## Page

──────

So much fabric, so little time...


So how on earth do you choose just the right fabric for a project when there are so many - endless - possibilities? If you read my last post you'll know that it was an internet search for fabric that lead me to start quilting in the first place. I wanted something that combined pale duck-egg blues & greens for a new Garden Room we were building and, on that occasion, the answer was to make it myself. And that's often how I start: with a specific room or piece of fabric in mind.

Here are my three favourite methods of choosing fabric for a quilt:-

1. Starting With a Fabric Collection...

A Jelly Roll, like every pre-cut, contains up to 42 different fabrics - there may be the odd repeat - all designed to go together. Pre-cuts are a really good place to start if you're nervous about combining fabric. Before I started sewing I did a bit of editing, which is is something I often do, removing the pale pink fabrics in the collection as they looked 'wrong' in the room.

──────

Excerpt from a data file
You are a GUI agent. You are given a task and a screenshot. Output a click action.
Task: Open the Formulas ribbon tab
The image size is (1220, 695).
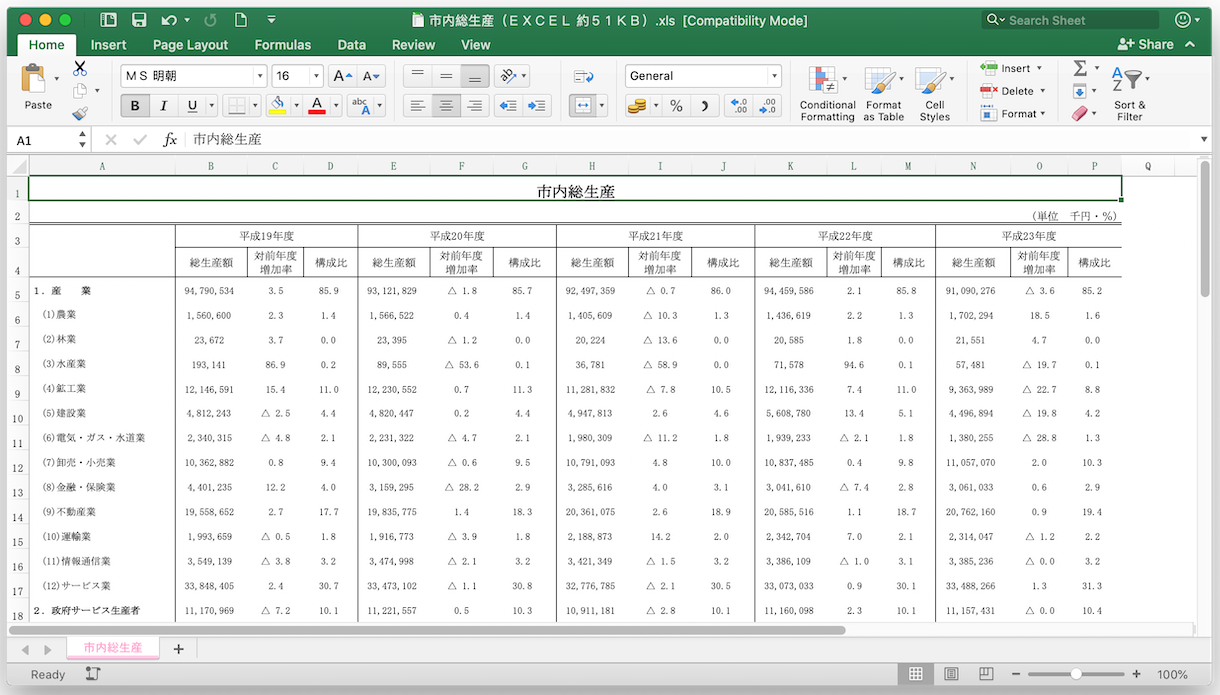(x=284, y=45)
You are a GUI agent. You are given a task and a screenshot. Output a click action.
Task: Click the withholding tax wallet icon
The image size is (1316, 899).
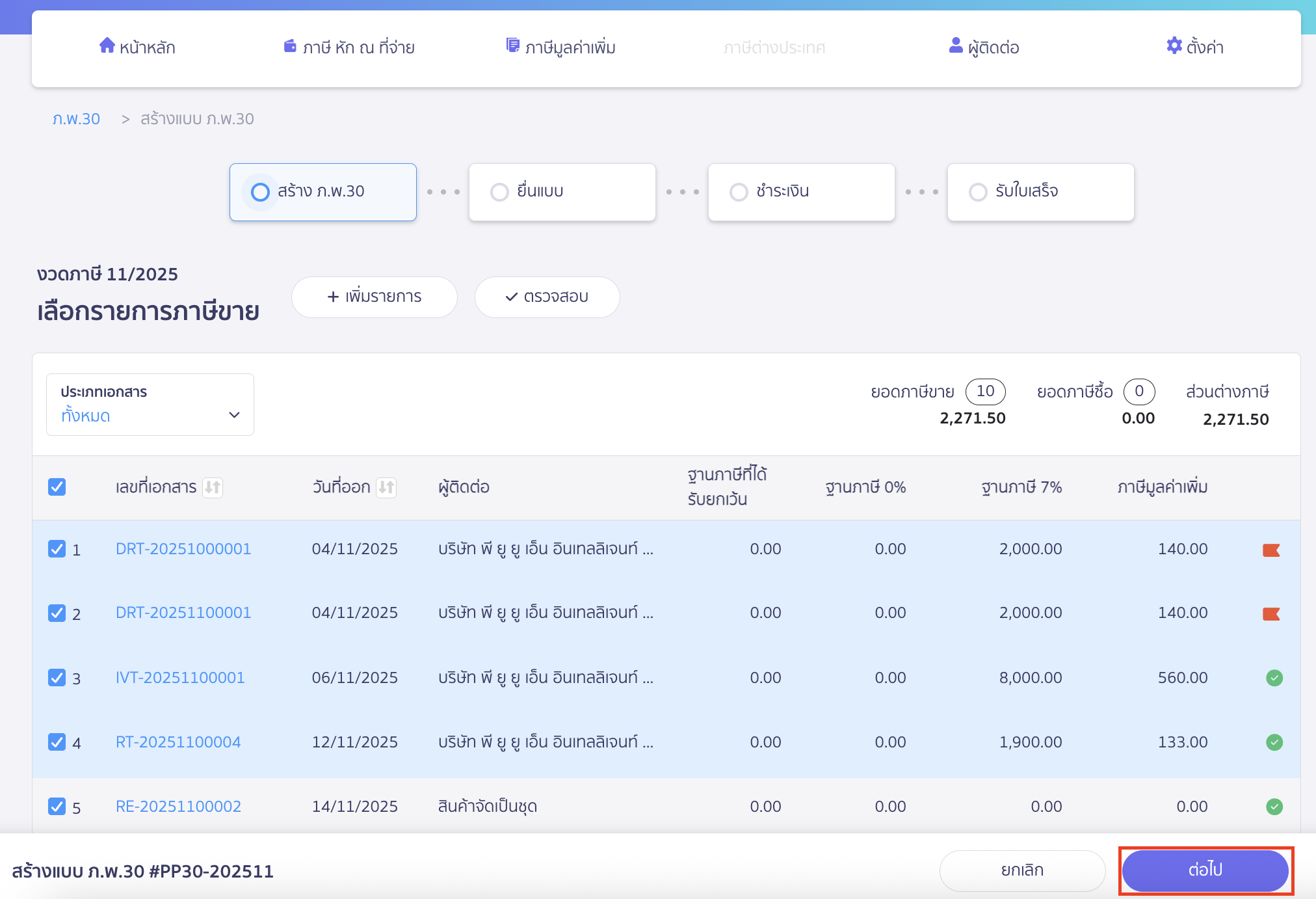(290, 46)
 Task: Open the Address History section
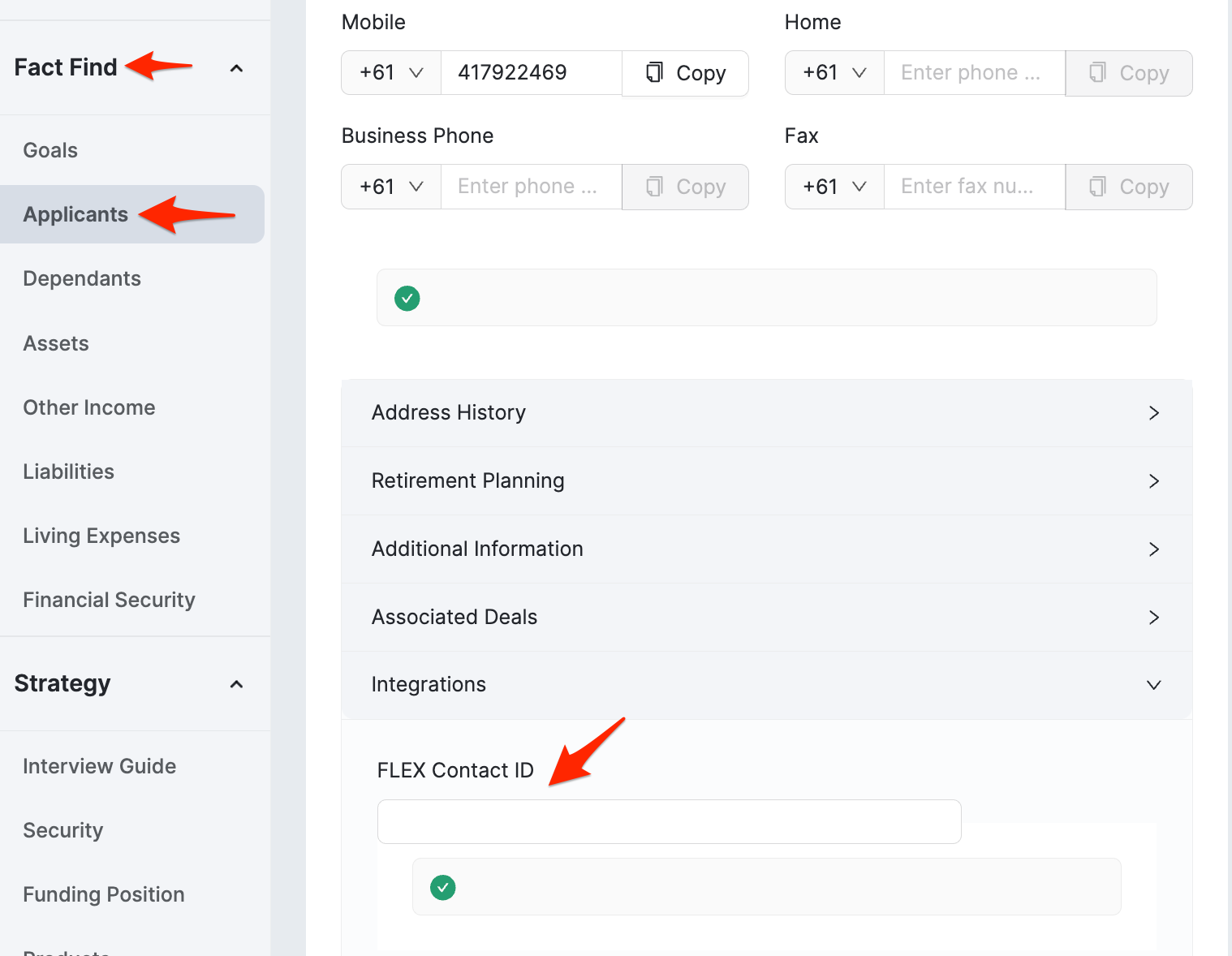click(448, 412)
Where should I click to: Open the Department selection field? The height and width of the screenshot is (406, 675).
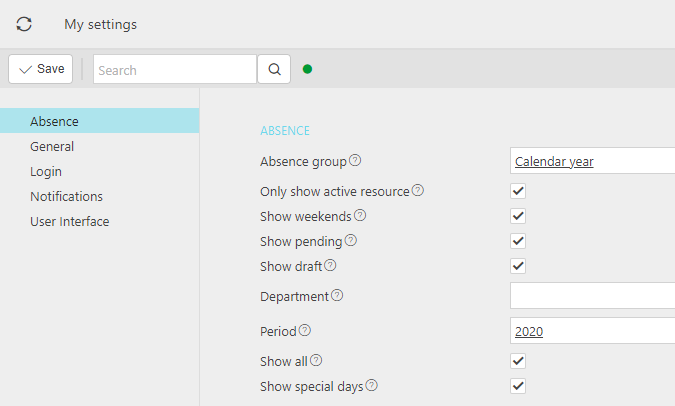click(592, 296)
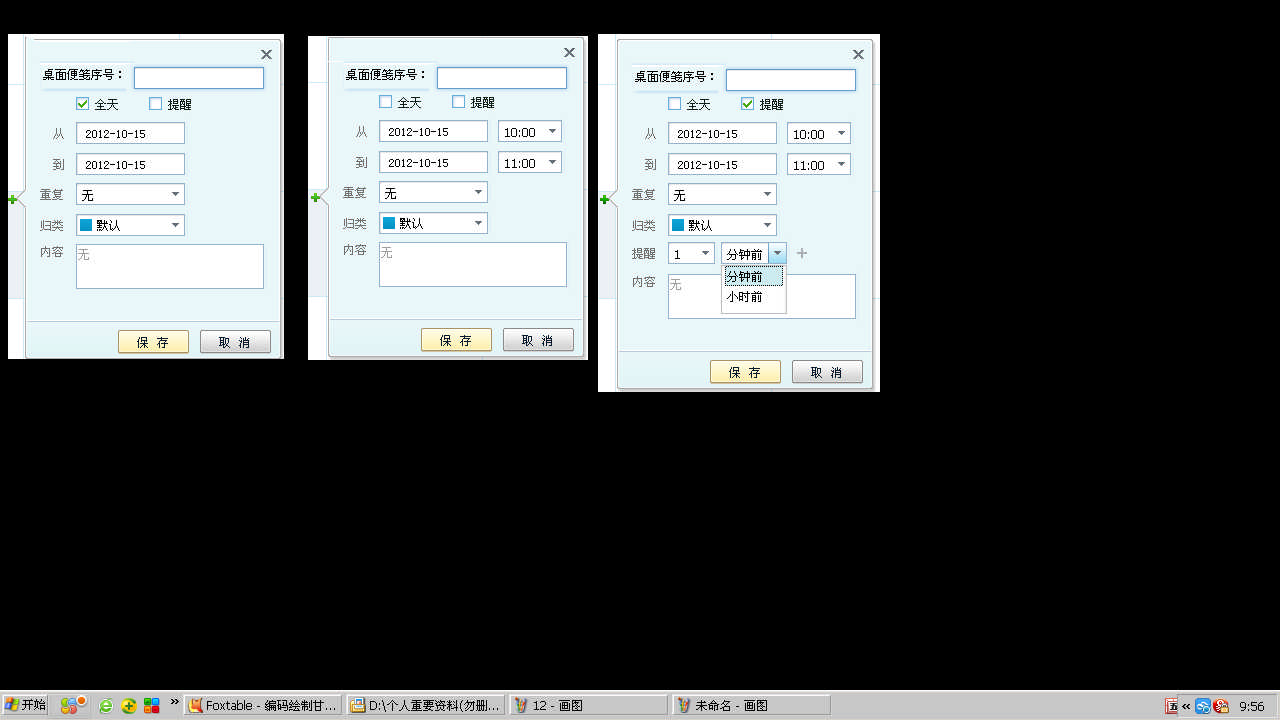Click the four colored squares quick launch icon
Viewport: 1280px width, 720px height.
[152, 706]
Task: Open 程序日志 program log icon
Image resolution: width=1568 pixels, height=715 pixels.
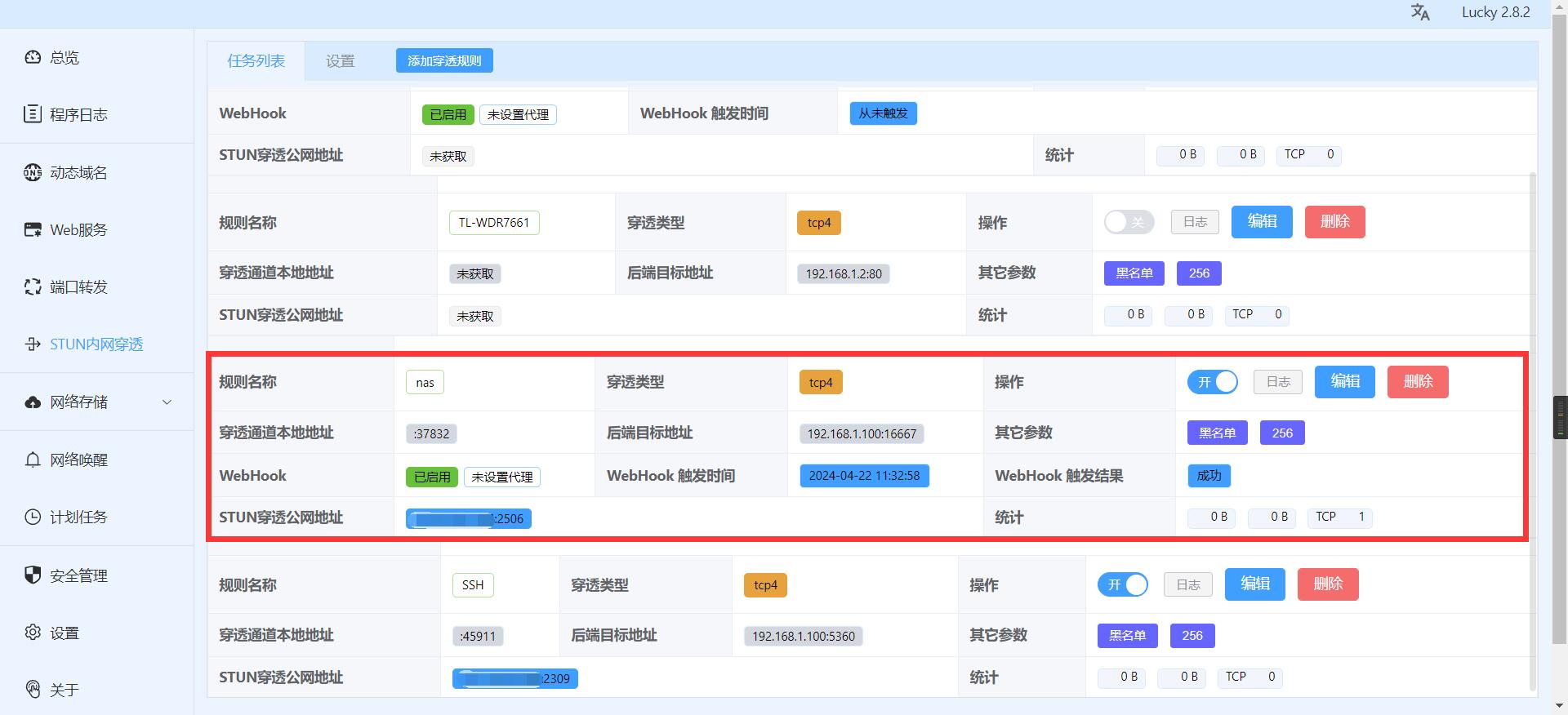Action: click(33, 114)
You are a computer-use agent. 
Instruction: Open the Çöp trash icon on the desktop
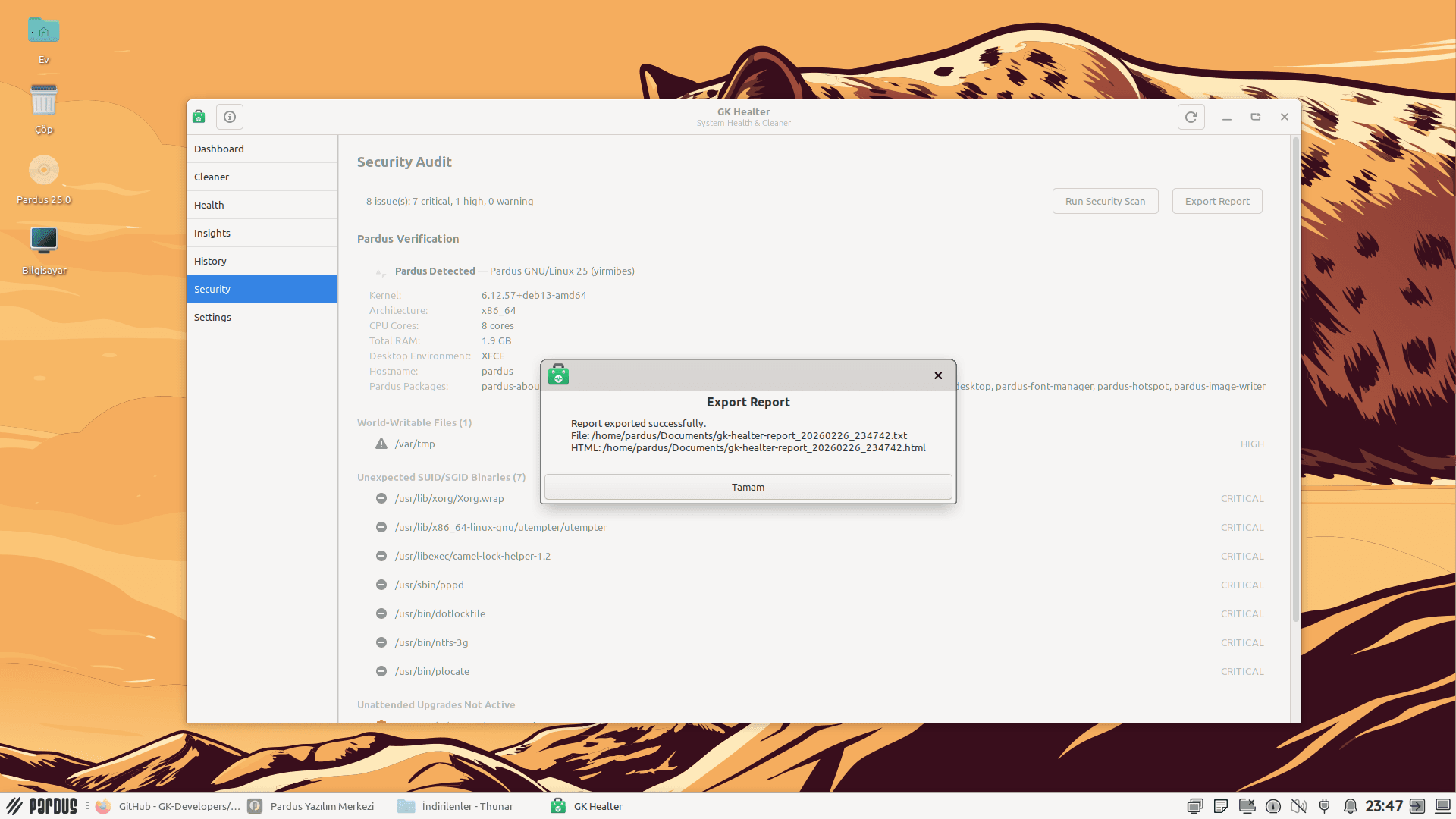(x=43, y=99)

──────

## Requirements
**a.** Reproduce the passage from the post on choosing quilt fabric between "So how on earth" and "fabric in mind.", inclusive.
**b.** In the post on choosing quilt fabric, what colors did the writer want for the new Garden Room?
**c.** Extend the post on choosing quilt fabric, picking up after its final sentence.

## Task-by-task outputs
**a.**
So how on earth do you choose just the right fabric for a project when there are so many - endless - possibilities? If you read my last post you'll know that it was an internet search for fabric that lead me to start quilting in the first place. I wanted something that combined pale duck-egg blues & greens for a new Garden Room we were building and, on that occasion, the answer was to make it myself. And that's often how I start: with a specific room or piece of fabric in mind.

**b.** Pale duck-egg blues and greens.

**c.**
Sometimes removing a colour group from a pre-cut can leave you a bit short of fabric for a specific pattern, but you can always add a fat quarter of a toning fabric to make up numbers.

2. Starting With Existing Soft Furnishings...

The quilt in my son Joe's room was made to match a quilt he already had, made by the Danish brand Greengate. I am a huge fan of Greengate. They often re-colour old prints and - in my humble opinion - make the very best plaid fabrics, so If you're looking for colour inspiration, their beautiful catalogues are a treasure trove.

The quilt has a very restricted colour palette of just four colours: red, pale blue, cafe-au-lait & off-white. A small colour palette is something I find myself using again and again. Quite possibly because in my other life - as a garden designer - I often restrict the number of plant species and/or colours I use in a flower-bed, as a cohesive colour scheme seems to expand the space. I can be massively fussy about shades of green too.

3. Starting With a Single Fabric...

When I was planning my 'Mr McGregor's Garden' quilt my starting point was a Fat Quarter of Cath Kidston's 'Mews Ditsy' fabric, which I bought as part of a bundle from their Chelsea branch when I was at the Flower Show (I'm sorry to say that they don't seem to do those little bundles any more).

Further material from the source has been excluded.